BEGIN Excerpted text

In other chapters I also get into engine swaps, crate engines, and the logic for them. For now I assume you’re going to modify your existing engine or use a similar short-block. I discuss parts that go on the engine (such as a water pump) as well as the related vehicle components (radiator, fan, etc.). I can’t get specific about each possible engine/component so I keep the discussion generic. I explain various modifications, the types of options available for each, and when they should be used. My general guidelines should help you narrow down your choices to a certain type of part or modification. You still have to do your own research to choose the specific part and manufacturer that’s best for you.
With regard to the short-block and its associated components (crankshaft, rods, pistons, etc.) I assume that nothing will be changed for your daily driver unless repairs are needed. Your existing shortblock is either in good shape, rebuilt/ blueprinted, or replaced with a crate short-block.
Installing a crate engine is often the best option. High-quality machine shop services don’t come at a cut-rate price. In many cases a ready-made crate short-block is less expensive than performing all the machine shop procedures, buying parts, and assembling an engine. In addition, the crate engine will suit your specific performance goals and your budget. You don’t have to wait as long for a crate, plus you benefit from a proven and properly matched combination of components. Manufacturing processes have been validated over hundreds or thousands of prior products.
If you still decide to do a rebuild because you have a numbers matching engine or want to control the process more closely, make sure you find a reputable machine shop that has positive references from people you trust. (Mike Mavrigian’s Modern Engine Blueprinting Techniques explains the proper steps for blueprinting and balancing. It will help you understand your options at the machine shop so you can make better decisions.)
For high-performance street applications, a crate engine that produces about 500 hp with 6,500 or less RPM is commonly available. Most stock Windsor/small-blocks and FE 390-ci or larger big-blocks can generate this amount of power and are affordable. When you buy a crate short-block from a reputable source, such as Dart Machinery, Coast High-performance, or Ford Racing, etc., you can be assured of this, whereas a given machine shop may not have the proper knowledge and/or equipment.
Of course, some stock blocks are better rebuild candidates than others. In fact, many builders use the later 5-liter small-blocks rather than the older 289/302 blocks because parts are more plentiful and affordable. These engines also have better materials and machining, plus hydraulic roller cams. A reputable crate-engine or short-block supplier uses the best block because they don’t want any returns or warranty claims. They generally rate their products for a maximum output. They have produced hundreds, if not thousands, of each combination for virtually any use, so they have a huge database of information.

END Excerpted text
BEGIN Given information

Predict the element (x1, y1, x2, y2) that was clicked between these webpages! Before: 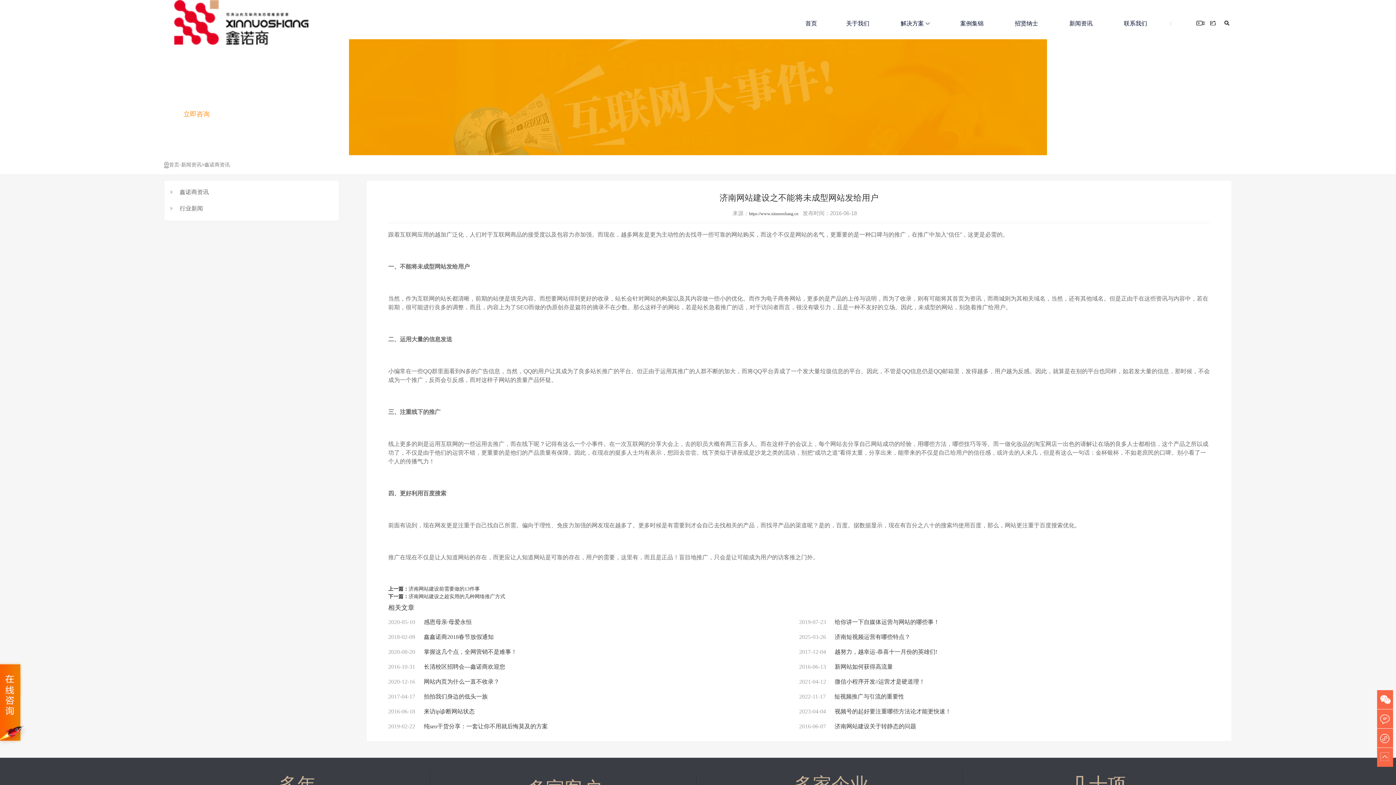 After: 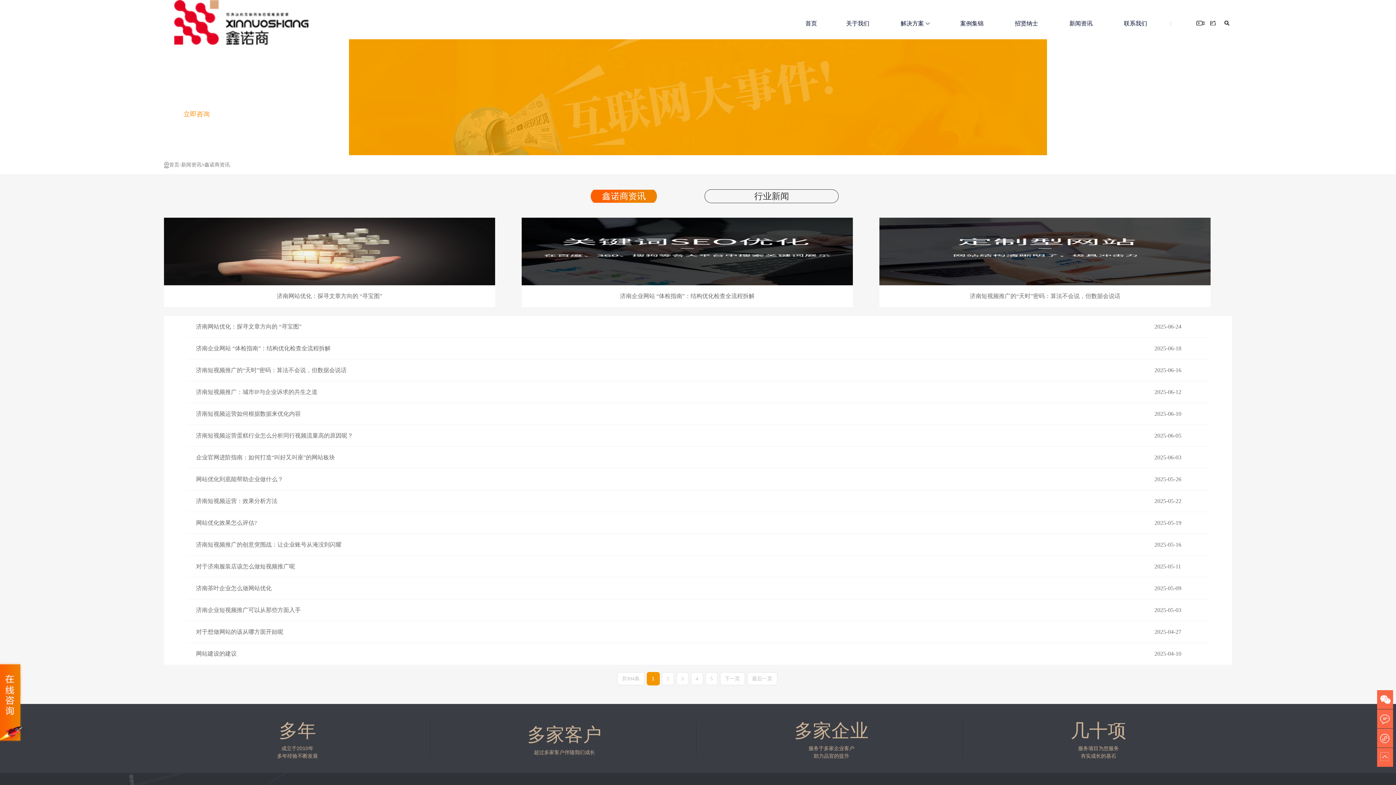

END Given information

> Written instruction A
In the passage on crate engines and rebuilds, what power output is a crate engine for high-performance street use commonly available with, and at what engine speed?
> Written instruction B
Continue the passage on crate engines and rebuilds from its last sentence.

> Task response A
About 500 hp at 6,500 RPM or less.

> Task response B
A typical short-block for a high-performance street car uses a stock-type iron block and forged I-beam connecting rods. These rods are sufficient for mildly to moderately modified engines up to 500 hp when upgraded with stronger (ARP or similar) rod bolts. With power levels of 550 or more a stronger, forged H-beam rod with precision-ground alignment sleeves and larger, stronger ARP cap screws suffice. This design is far superior to using the shoulders of the rod bolts for locating the connecting rod caps. Solid dowel pins are stronger but aren’t usually needed in this situation. You should usually use a full-floating piston pin with a bronze bushing at the small end of the rod with a small and properly located oiling hole for the pin.
Many other variables, such as the materials used, as well as the specific manufacturing methods and processes chosen also must be addressed. Select a crate engine that matches your needs and budget to have these correctly decided for you. Carbureted and EFI engines are offered with a variety of camshaft, cylinder head, induction, and internal part options to match your requirements. If you decide to build a short-block you need to research such factors and discuss them with the machine shop to determine what’s best for you.
The bottom line regarding connecting rods is that a simple I-beam rod with upgraded/ARP bolts generally suffices for a 450-hp small-block (550 hp for big-blocks) with proper balancing, blueprinting, and assembly into a good block. If you’re making 600 hp (800 hp for big-blocks) and/or going to higher RPM, you should upgrade to the H-beam rods/ cap screws.
For a streetable track-day vehicle with even more power (up to 800 hp with aftermarket small-blocks, 950 hp for big-blocks) you’ll likely go right to a solid-doweled H-beam rod. However, if you’ll be experiencing much higher RPM a specially machined and doweled lightweight I-beam rod may be best. It should be made from a superior alloy (4340 or 300M) steel and upgraded to use stronger cap screws. This setup can be stronger than an H-beam rod yet significantly lighter to perform better at the higher RPM. These rods can often withstand more than 1,000 hp.
If maximum RPM in a smallblock with an output of 500 hp or less is expected they can be further machined and lightened. This would likely only be the case where a very light steel rod was needed instead of an aluminum rod. The latter aren’t advisable for street or other longterm use due to their tendency to fatigue and stretch with time. Stick with the H-beam for most street and road race uses.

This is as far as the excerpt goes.